Like all other patriotic young men of the time, however, the incidents of the war, the cause of the Union, and the necessity of the preservation of the government were so engrossing that the beginning of the year 1865 found young Tannahill, at the age of 20, enlisted in the 156th Illinois regiment, and campaigning in Georgia in Gen. A.J. Smith's division. Of course his service was brief, because the war soon ended. In the seven months of his companionship with the boys in blue he was thoroughly imbued with the military spirit, and if called into duty to-day would make a model citizen-soldier.
While in Iowa Mr.
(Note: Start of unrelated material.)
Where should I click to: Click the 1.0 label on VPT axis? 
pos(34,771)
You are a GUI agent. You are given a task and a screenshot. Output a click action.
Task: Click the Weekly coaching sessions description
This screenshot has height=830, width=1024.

Tannahill was elected road supervisor in a very thickly-settled district, giving excellent satisfaction. In 1869 he removed to Nebraska, taking a homestead in Butler county, and operating as a farmer and a grower of and dealer in garden seeds, in which he has gained an enviable reputation, all through Nebraska. While living in Butler county Mr. T. served six years as school director and two terms as justice of the peace, showing the qualities that always characterize him, wherever he is placed--affability, and a strict regard for justice and right.
We don't know of a single enemy that Mr. Tannahill has in all the wide world, and his friends will take pleasure in voting for him, because they can do so without misgivings of any sort.
J.E. MONCRIEF,
the candidate for county superintendent of schools, is known to every bright school lad and lassie in the county. His record as the official head of the public school system of the county is well known to intelligent parents and school officers who take any interest in public instruction, and it is safe to say that these by their votes, will place the seal of their approval upon his actions. He makes a very careful superintendent, and is economical in the expenditure of the county's money.
JOHN G. ROUTSON,
named by his political friends as candidate for surveyor, is thoroughly well qualified for the place in every respect, not only as a capable accountant but as being acquainted with the lands of the county. Besides which, his work will be done, as it always has been done, without reference to how it will affect one man or another, but exactly as it ought to be, squaring with the law and each man's right. This is John's uniform way of doing things, and a man might as well try to have him say that two and two make five, or that a straight line is not the shortest distance between two points, as to change his conduct of a public office.
CARROLL D. EVANS,
named for coroner, was born in 1856, at Tarentum, Penn., a town near Pittsburg. He received his mental training at the Tarentum Academy, the Pennsylvania Porter College and the College of Physicians and Surgeons, Baltimore, Md., where he graduated. In the latter city he served in the Baltimore City Hospital for eighteen months, where he acquired practical knowledge in surgery which has been of good use to him in his practice. For several years he engaged in the work of his profession at Bradford, Penn., after which he came to Nebraska, settling in this city in May 1882, since which time many of our readers have been acquainted with the doctor and his work.
He has shown himself versed in professional knowledge, with nerve enough for any emergency required, and would make a good sheriff in any contingency that would require him to serve.